The federal No Child Left Behind law’s subsidies for afterschool tutors have created a notoriously murky industry, full of barely regulated tutoring companies whose quality and prices vary wildly.

The Texas Education Agency announced last month it was cracking down on bogus tutoring firms, but as long as a tutor’s on the approved list, schools can’t play favorites, or tell parents which to pick. Armed with only the tutors’ promotional materials, it’s hard for parents to know they’re making a smart choice.

State Rep. Mike Villarreal (D-San Antonio) wants the state to give parents more information about those tutors—and today he tried to sell his idea to the House Public Education Committee.

His House Bill 753 would require the TEA to give parents research on what makes a tutor effective, including how many hours of tutoring a student usually needs before any benefit registers in test scores. (Students get federal funding for tutoring if their school has missed federal testing targets for three or more years.)

Villarreal told the committee that, on average, students need more than 40 hours of tutoring to see real improvement, but the federal funding only covers a few hours of instruction from the most expensive tutors.
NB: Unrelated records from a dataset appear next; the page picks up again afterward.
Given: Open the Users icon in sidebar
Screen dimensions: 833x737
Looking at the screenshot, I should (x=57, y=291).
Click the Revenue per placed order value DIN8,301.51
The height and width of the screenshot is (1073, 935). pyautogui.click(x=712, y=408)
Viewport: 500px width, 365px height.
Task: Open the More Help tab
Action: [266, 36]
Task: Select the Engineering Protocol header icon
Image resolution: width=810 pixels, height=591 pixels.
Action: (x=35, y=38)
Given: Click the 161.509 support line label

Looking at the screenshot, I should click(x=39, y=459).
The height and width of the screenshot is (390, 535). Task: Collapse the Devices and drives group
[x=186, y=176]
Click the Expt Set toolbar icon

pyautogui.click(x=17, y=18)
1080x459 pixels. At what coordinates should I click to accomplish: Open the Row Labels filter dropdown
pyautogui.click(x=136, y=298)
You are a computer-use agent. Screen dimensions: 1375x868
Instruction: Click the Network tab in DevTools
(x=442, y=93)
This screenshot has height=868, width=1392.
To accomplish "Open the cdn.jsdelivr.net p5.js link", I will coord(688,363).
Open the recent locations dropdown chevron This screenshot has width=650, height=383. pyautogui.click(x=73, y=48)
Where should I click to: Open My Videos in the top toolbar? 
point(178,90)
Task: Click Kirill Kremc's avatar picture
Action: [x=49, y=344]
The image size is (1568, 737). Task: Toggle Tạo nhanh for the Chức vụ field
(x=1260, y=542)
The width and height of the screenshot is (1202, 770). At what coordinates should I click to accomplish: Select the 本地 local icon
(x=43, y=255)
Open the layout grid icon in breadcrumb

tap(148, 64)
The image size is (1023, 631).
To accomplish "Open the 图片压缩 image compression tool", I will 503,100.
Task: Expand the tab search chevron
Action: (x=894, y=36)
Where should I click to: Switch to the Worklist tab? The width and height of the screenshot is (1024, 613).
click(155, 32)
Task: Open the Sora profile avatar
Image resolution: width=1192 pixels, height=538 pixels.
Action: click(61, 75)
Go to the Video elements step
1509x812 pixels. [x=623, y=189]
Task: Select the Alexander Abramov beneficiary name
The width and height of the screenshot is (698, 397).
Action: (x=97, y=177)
Villarreal said TEA should evaluate tutors’ prices and effectiveness, and make the information available to parents.

The bill’s fiscal note says that TEA doesn’t have that research today, and would probably have to contract out to get it.

But University of Texas researcher Carolyn Heinrich, who has been following tutoring programs across the country for the last seven years, was at the hearing. (The Observer wrote about her work in October.) She says the time tutors spend with a student is the most important measure of all.

Heinrich was on hand for today’s hearing, too. She told lawmakers that Dallas ISD had some of the most expensive tutoring she saw, at more than $157 per hour. When a child who qualifies in Dallas receives $1,400, they won’t even get 10 hours of tutoring, Heinrich said.

“School districts are saying the federal government is making us pay these bills, but the child isn’t benefiting,” Heinrich said. “We’re seeing very few positive impacts at all,”

On top of that, she said, Texas school districts can’t give parents detailed information about the effectiveness of tutors on TEA’s list today. Heinrich suggested that TEA might adapt the methodology she used in her research to evaluate vendors and provide the information to parents. Another idea TEA might consider, she said, is a system to rank tutors on TEA’s list.

State Rep. Harold Dutton (D-Houston) seemed skeptical of that plan. “The ranking, are there states that actually do that?” he asked.

After an awkward silence, Heinrich said she didn’t believe any state has assembled a ranking of tutors. She said at the very least, though, parents should get to see research on the providers.

The point, Villarreal said, was to bring a little order to the chaotic tutoring realm.

“How do we help parents make informed decisions in selecting providers?” Villarreal asked the committee. “How can we clean up our list and remove providers who have defrauded our districts hundreds of thousands of dollars?”

One San Antonio school employee recalled several students at her school who’d been swindled out of tutoring—a tutoring company had promised them a tablet, and had them sign blank forms to document tutoring hours they never got. She said the company, which also operates in Dallas ISD, has yet to be taken off of TEA’s vendor list.

TEA General Counsel David Anderson said he doesn’t see a problem with TEA sharing research on tutors’ effectiveness, but it might be year-old data by the time it reached parents. Still, he said the agency can’t take providers off the list because of the rates they charge or the results they get (or don’t get)—fraud is about the only thing that can get a tutor taken off the list.

“It’s a hard thing to police,” he said.

 

This post has been updated to reflect that Carolyn Heinrich’s testimony did not include a suggestion that TEA use her own research.